■ Task instructions: Format the listing lines as a numbered list, starting at the line that contains "Screen dimensions: 600x643" and ending at the line that contains "click(x=185, y=263)", with blank lines omitted. Leave the pictures out.

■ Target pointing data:
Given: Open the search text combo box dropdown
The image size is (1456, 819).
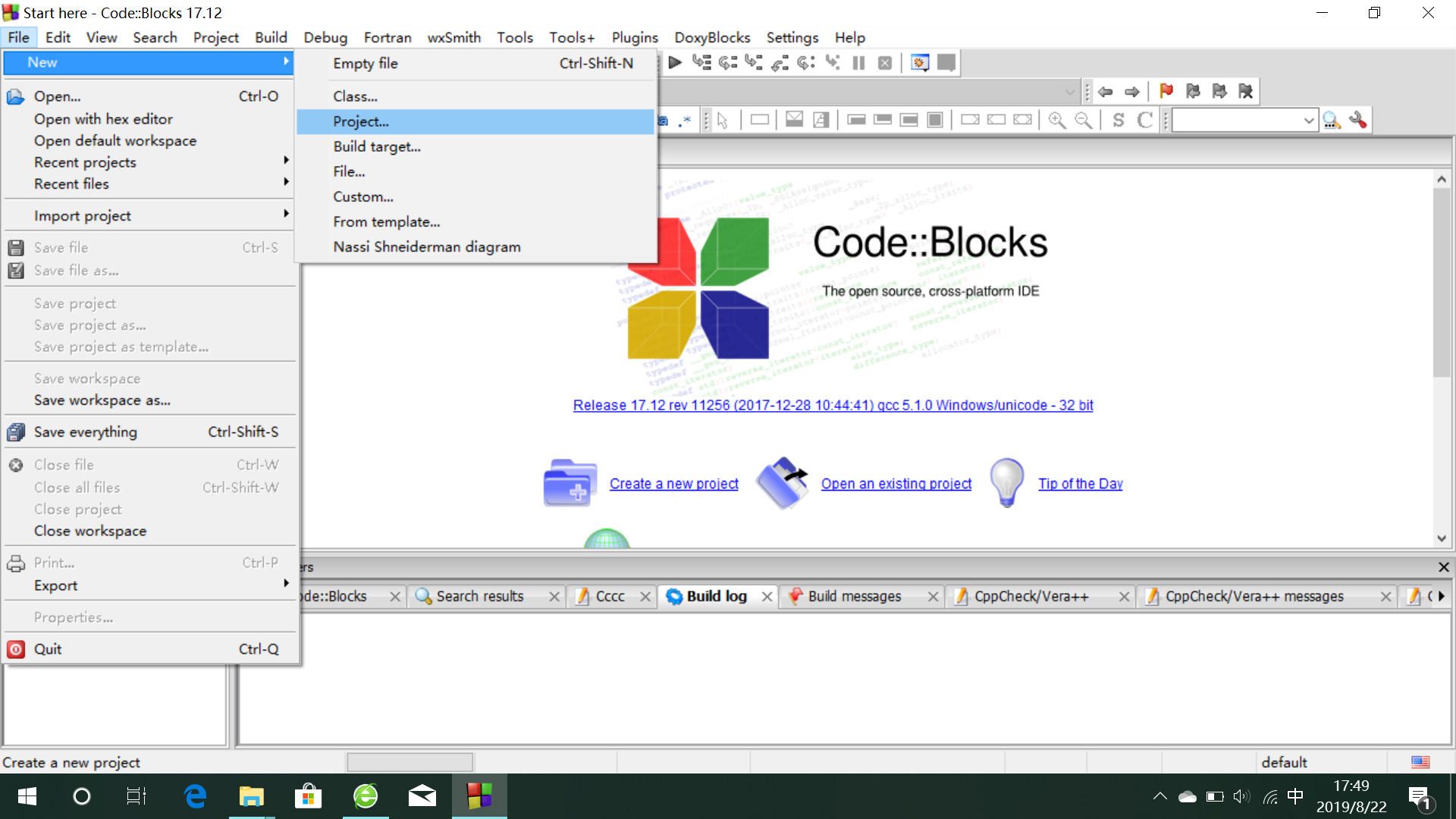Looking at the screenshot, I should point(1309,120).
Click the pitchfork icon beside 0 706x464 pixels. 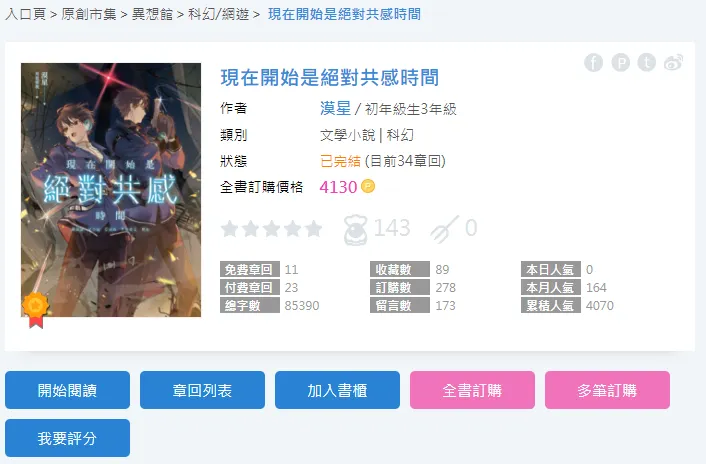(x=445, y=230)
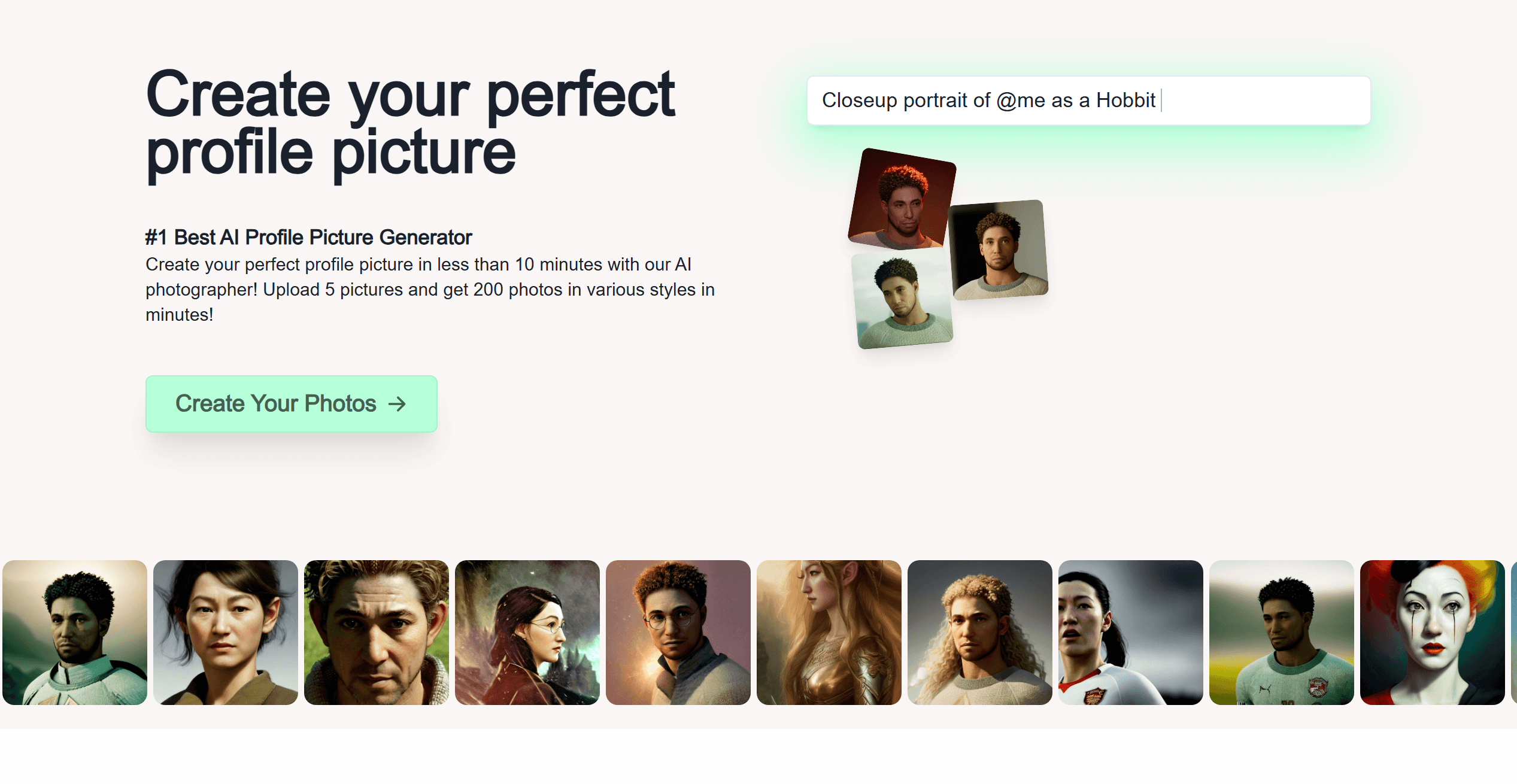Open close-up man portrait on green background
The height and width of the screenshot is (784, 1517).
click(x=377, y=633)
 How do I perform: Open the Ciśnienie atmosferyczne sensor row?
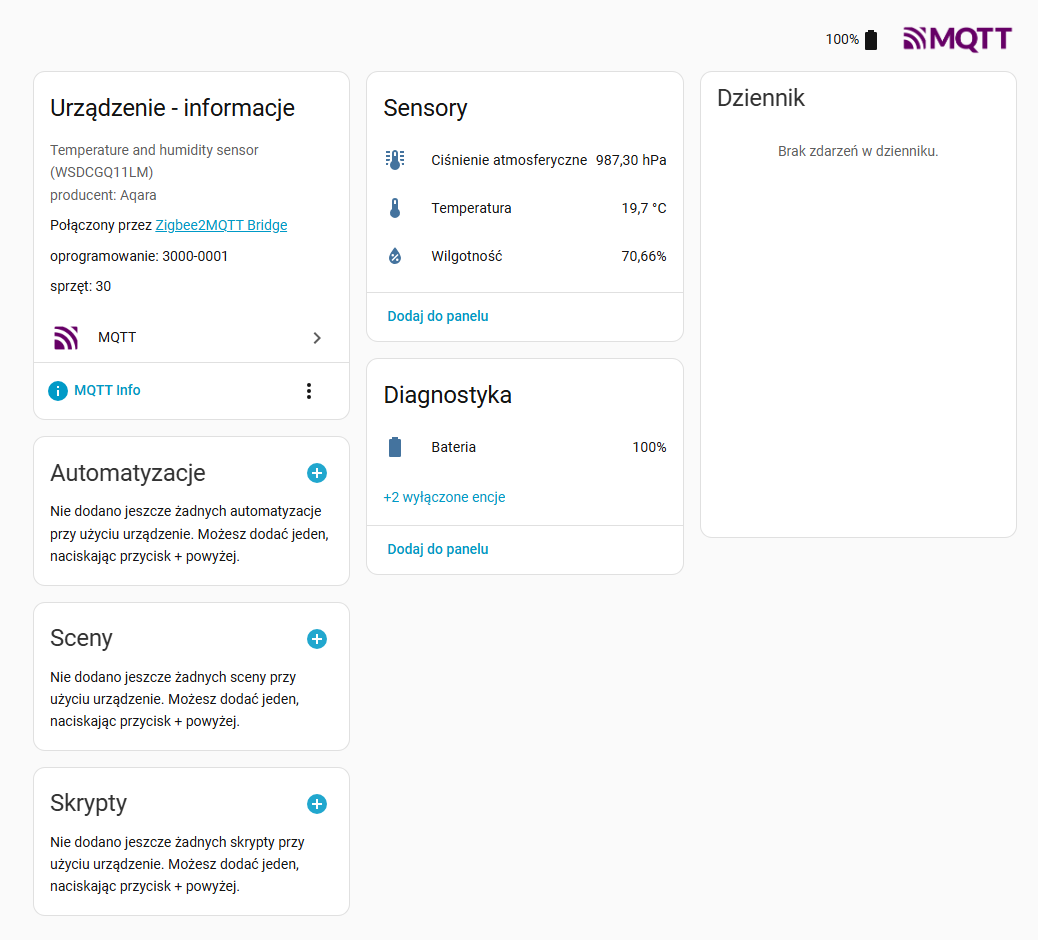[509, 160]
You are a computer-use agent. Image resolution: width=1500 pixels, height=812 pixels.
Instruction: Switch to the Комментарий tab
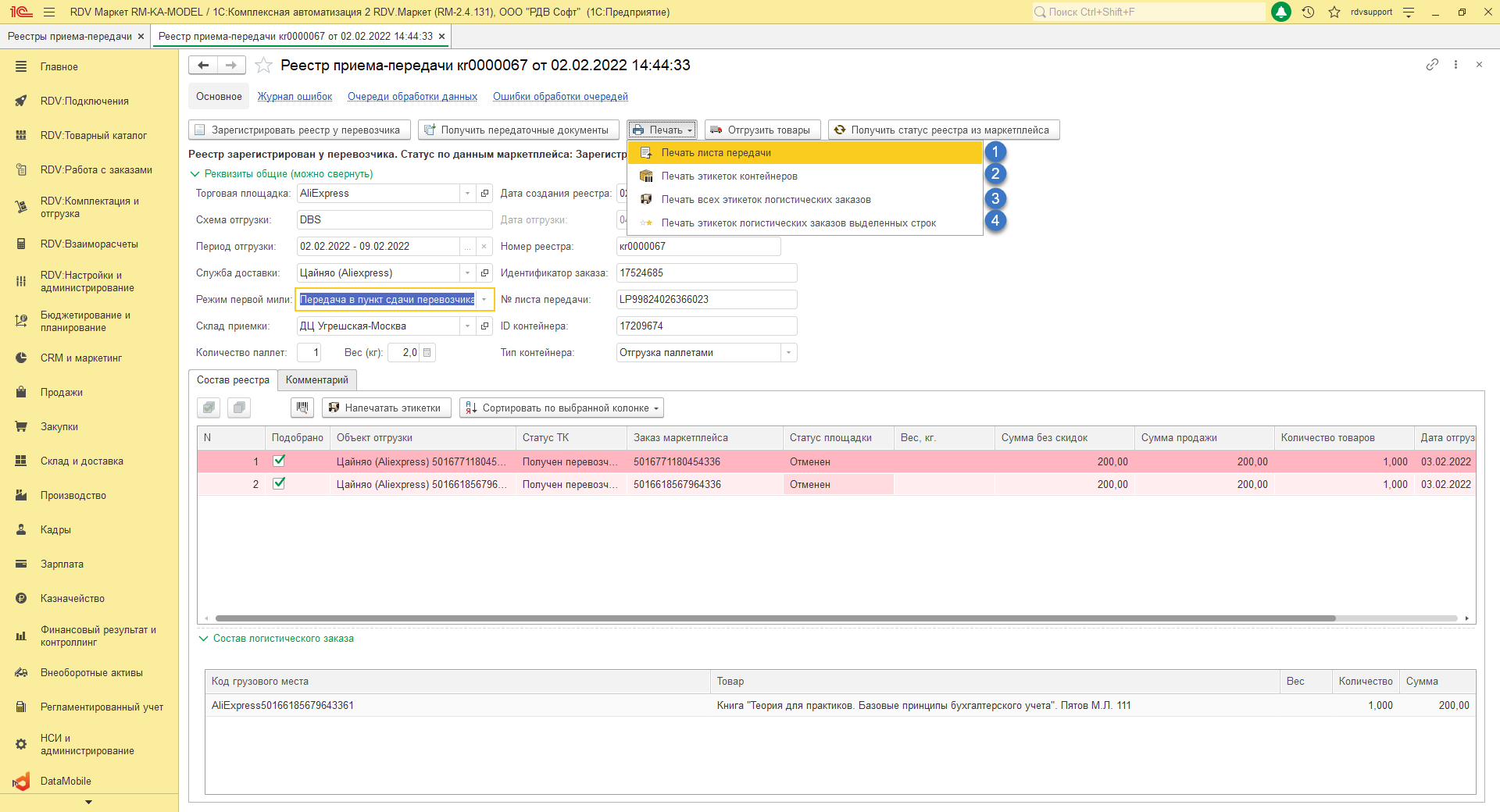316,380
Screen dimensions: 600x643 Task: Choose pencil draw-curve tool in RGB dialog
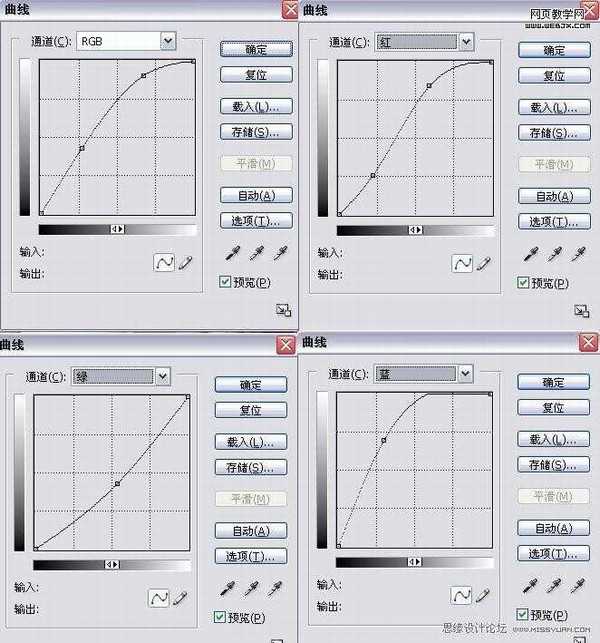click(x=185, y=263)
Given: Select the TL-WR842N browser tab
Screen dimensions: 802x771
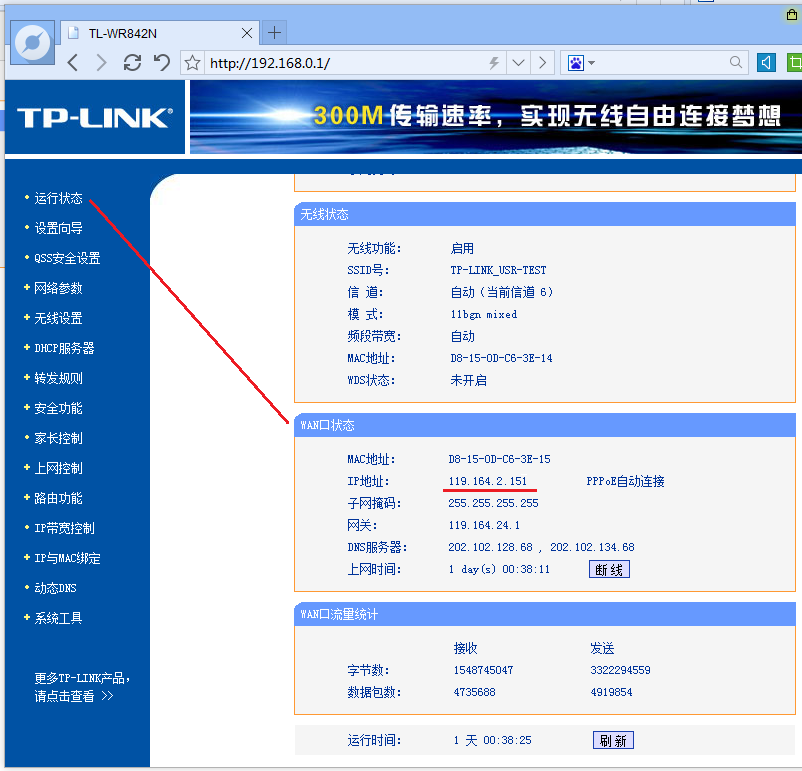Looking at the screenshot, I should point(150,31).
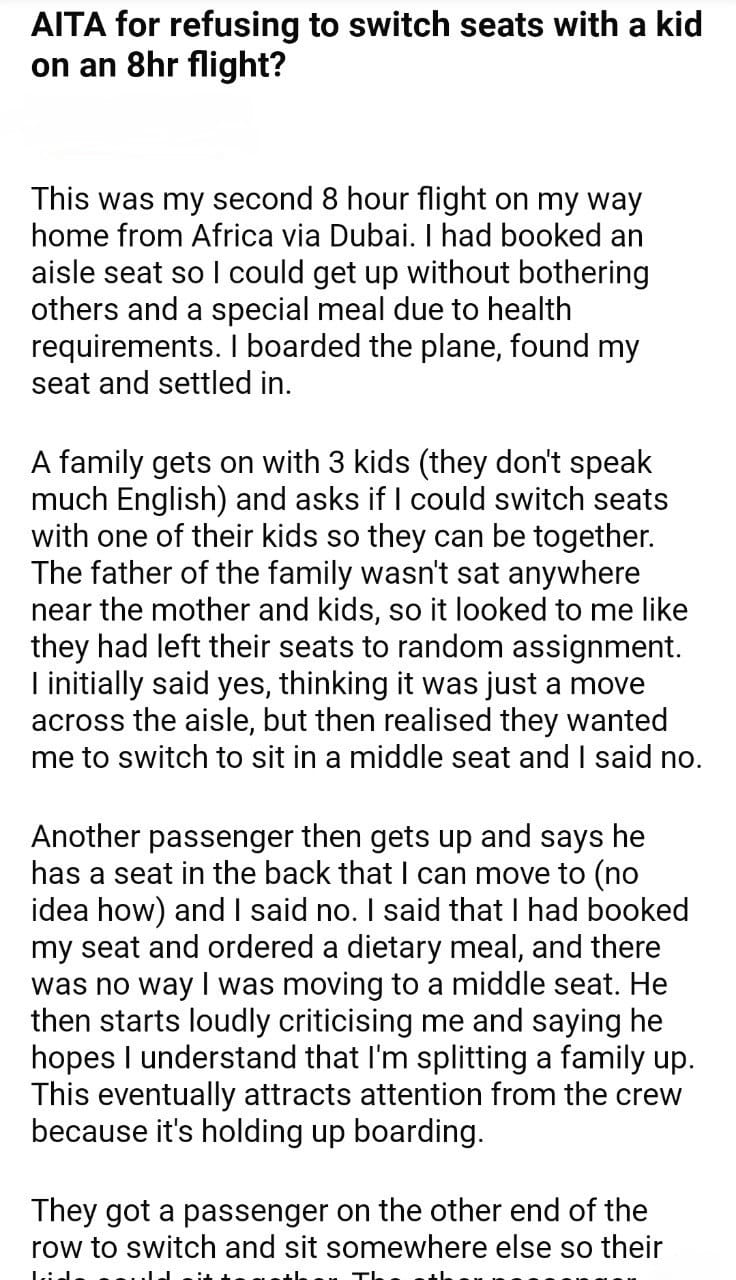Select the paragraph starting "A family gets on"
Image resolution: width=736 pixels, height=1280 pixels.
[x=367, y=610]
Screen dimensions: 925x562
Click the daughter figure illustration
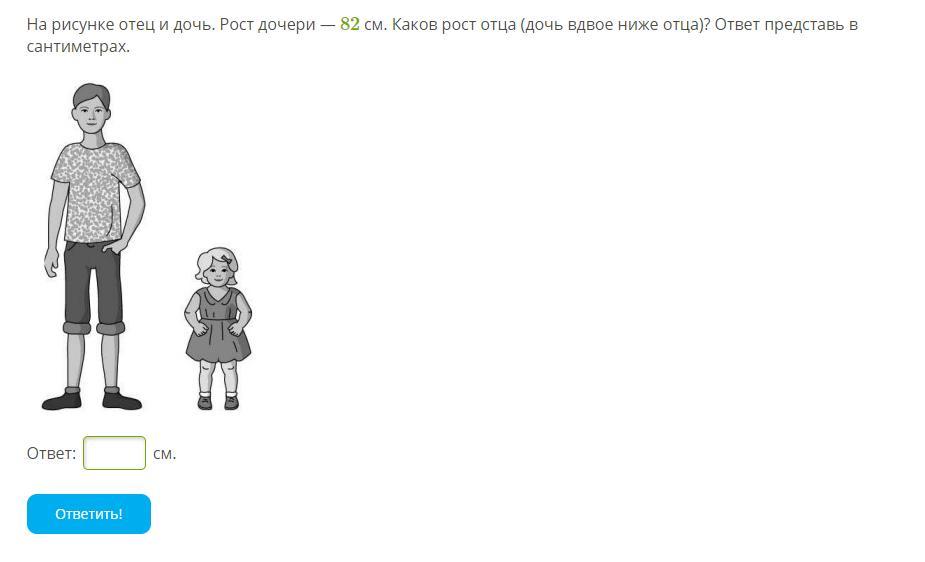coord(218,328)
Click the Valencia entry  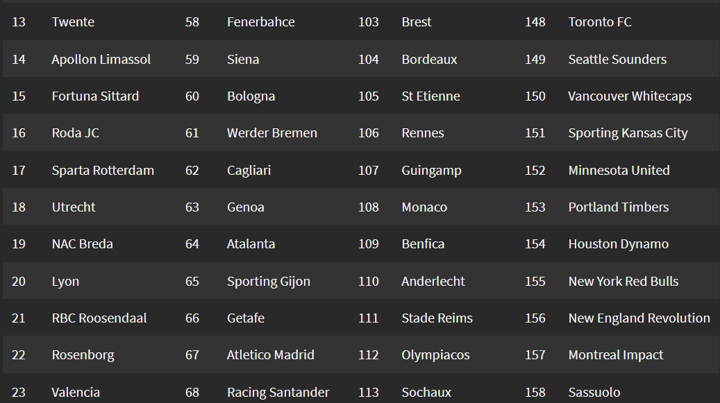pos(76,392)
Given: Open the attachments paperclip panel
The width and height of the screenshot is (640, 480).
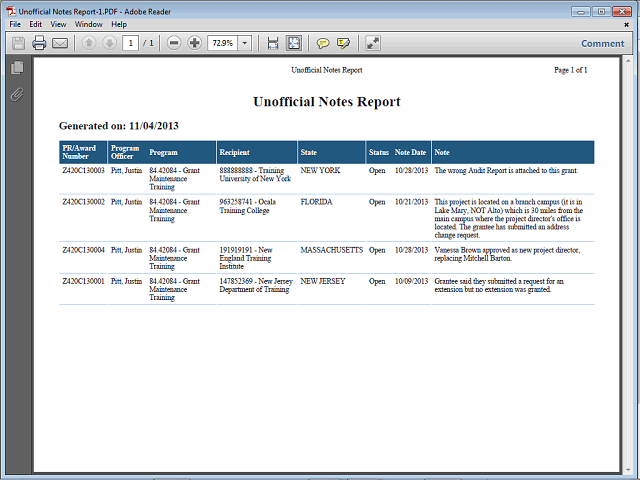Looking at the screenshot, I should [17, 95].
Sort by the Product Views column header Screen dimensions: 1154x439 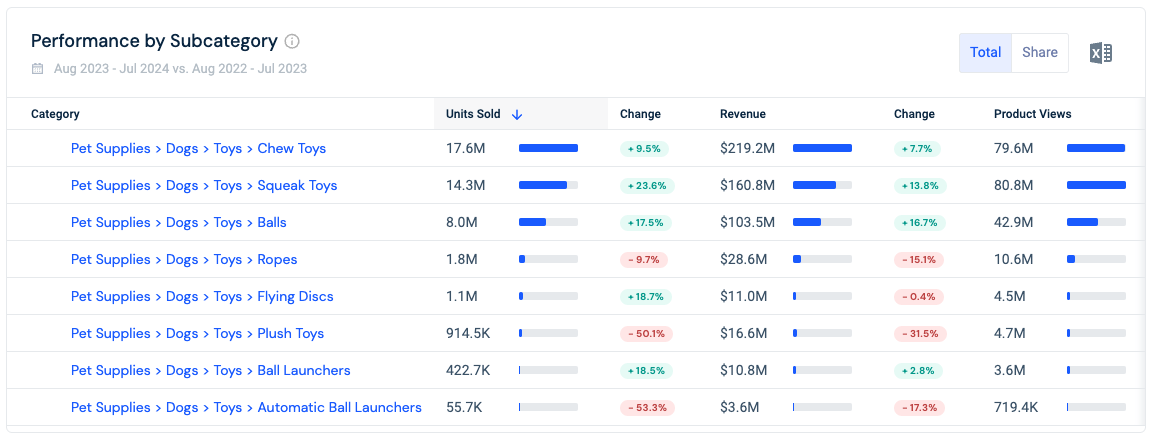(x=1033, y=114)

■ Task response:
1. Screen dimensions: 600x643 Task: Choose pencil draw-curve tool in RGB dialog
2. click(x=185, y=263)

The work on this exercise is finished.